CQI improves discharge process, satisfaction
CQI improves discharge process, satisfaction
Project won health system's quality award
A continuous quality improvement (CQI) project to improve the discharge process has resulted in increased patient satisfaction at Gibson Rehab Center in Williamsport, PA. The team that developed the project received the Susquehanna Health System's 1997 Chairman's Quality Award for its work on improving and coordinating the discharge planning process for rehab.
Recently discharged patients who responded to a written survey gave the discharge process an overall mean score of 3.34 (on a scale of 1 to 4) before the CQI project and an overall mean score of 3.67 after the project. Overall satisfaction with the rehab process jumped from 3.64 to 3.84.
In an initial telephone survey in 1996, only 52% of patients responded "yes" to the question: "Did the rehab staff involve you in decisions about your discharge?" A year later, 100% of patients surveyed by telephone responded "yes" to that question.
Identify all potential customers
Susquehanna Health System has a commitment to improving customer service, whether its customers are physicians, payers, or patients, says Julie Hawkins, OTR/L, program director for neurologic rehab services at Gibson Rehab and team leader of the Rehabilitation Cycle of Service Team. The team's duties include examining everything a patient goes through while in the system and coming up with ways to improve customer service.
Top quality customer service is particularly important at Gibson rehab because there are two other major rehabilitation providers in its market area, Hawkins adds.
A 16-member team from various disciplines and hospital campuses conducted the 15-month project to improve customer service. They were charged with identifying areas that had a big effect on customer service and suggesting better ways of delivering those services.
Both the rehab staff and former patients ranked the discharge process as the top area where improvement was needed. The team looked at that process throughout the continuum of care, including acute rehab services, the inpatient rehab unit, home health rehab, and outpatient rehab. (For details on how the committee worked, see story, p. 97.)

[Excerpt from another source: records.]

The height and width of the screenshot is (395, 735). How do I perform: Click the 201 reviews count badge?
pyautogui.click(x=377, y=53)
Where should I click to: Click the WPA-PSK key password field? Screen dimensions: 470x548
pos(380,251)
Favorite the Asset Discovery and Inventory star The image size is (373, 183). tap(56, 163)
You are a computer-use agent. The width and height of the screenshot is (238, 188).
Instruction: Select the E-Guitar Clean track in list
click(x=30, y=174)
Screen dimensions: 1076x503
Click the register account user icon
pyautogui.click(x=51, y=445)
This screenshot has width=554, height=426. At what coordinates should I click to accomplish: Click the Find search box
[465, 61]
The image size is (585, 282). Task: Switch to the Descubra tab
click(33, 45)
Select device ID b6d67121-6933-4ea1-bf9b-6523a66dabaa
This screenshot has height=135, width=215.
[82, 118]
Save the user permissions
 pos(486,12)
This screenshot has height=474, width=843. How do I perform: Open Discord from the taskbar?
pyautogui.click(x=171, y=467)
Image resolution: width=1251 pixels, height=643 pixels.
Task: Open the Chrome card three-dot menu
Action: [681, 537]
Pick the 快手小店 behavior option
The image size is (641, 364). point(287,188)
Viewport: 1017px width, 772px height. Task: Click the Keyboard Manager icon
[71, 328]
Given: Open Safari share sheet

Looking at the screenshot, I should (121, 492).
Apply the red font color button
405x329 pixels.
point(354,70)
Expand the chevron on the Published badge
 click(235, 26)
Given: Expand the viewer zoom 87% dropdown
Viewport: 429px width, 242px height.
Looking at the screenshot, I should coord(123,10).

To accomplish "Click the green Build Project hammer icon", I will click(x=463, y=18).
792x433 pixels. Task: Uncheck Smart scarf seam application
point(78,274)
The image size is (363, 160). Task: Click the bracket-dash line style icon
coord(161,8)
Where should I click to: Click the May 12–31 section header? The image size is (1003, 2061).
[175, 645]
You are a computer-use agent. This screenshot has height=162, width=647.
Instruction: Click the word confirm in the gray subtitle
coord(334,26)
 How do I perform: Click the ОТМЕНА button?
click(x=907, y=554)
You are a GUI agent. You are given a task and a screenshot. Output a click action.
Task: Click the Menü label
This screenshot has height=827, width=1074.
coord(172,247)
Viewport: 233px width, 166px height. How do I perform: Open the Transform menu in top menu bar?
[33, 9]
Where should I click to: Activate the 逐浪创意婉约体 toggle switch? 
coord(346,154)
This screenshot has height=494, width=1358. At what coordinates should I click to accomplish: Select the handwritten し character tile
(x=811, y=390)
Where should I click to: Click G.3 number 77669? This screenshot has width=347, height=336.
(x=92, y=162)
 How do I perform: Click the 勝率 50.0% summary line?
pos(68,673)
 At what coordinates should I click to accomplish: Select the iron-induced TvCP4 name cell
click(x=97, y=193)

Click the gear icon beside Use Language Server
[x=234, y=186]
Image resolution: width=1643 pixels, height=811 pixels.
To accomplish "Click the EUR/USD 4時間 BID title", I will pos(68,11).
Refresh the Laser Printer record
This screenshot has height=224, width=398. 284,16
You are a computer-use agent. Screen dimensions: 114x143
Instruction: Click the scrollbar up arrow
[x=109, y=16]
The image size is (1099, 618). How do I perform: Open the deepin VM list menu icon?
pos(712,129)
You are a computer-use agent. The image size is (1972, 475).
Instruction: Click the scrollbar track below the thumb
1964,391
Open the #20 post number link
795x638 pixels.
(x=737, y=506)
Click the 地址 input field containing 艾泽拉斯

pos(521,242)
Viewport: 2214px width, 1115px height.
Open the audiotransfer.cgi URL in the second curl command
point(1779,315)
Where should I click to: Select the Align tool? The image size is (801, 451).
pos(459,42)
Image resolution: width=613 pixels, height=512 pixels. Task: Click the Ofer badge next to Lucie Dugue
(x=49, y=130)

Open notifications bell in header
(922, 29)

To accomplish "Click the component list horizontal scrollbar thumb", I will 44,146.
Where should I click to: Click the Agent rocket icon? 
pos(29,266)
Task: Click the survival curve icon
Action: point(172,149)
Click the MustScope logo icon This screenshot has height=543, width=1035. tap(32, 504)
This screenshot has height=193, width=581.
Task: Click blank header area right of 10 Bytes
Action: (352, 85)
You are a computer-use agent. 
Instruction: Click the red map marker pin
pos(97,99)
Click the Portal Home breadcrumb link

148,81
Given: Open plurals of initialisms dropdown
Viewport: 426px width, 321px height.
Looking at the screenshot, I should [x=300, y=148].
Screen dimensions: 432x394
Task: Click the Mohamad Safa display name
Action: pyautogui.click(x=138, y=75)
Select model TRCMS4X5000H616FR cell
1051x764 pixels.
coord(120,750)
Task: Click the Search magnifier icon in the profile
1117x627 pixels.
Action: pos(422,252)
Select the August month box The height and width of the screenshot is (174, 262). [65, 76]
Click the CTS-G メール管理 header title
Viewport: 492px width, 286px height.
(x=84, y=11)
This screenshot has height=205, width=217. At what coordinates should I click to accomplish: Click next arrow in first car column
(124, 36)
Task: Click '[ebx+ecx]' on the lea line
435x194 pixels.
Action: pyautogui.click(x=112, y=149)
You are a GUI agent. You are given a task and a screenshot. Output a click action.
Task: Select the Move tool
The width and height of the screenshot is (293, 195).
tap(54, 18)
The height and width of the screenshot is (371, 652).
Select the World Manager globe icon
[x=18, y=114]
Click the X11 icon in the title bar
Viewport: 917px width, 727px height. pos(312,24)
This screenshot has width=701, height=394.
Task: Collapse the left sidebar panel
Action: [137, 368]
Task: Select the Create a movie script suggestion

"We were looking at the patients' perception of their involvement in discharge, their feeling of being prepared to go home, and how coordinated we were in the discharge process," Hawkins says. After determining the problem areas in discharge planning, the team brainstormed to come up with potential solutions and divided into small groups to develop action plans. Among the changes they suggested and implemented were these:
o Forming a weekly discharge planning group for new neurology patients.
Run by a social worker and attended by the therapists, the group is for all new patients on the neurology unit. Patients are asked upfront to decide where they want to go and what the treatment team can do for them. Groups have ranged from one to six patients, depending on the number of admissions during the week.
Based on what happens in the group, the social worker may schedule individual or family conferences to work out discharge issues further. If a patient is unsure of family support at home, for instance, the social worker will schedule a family conference to find out more about the patient's situation, rather than dwelling on it in the group.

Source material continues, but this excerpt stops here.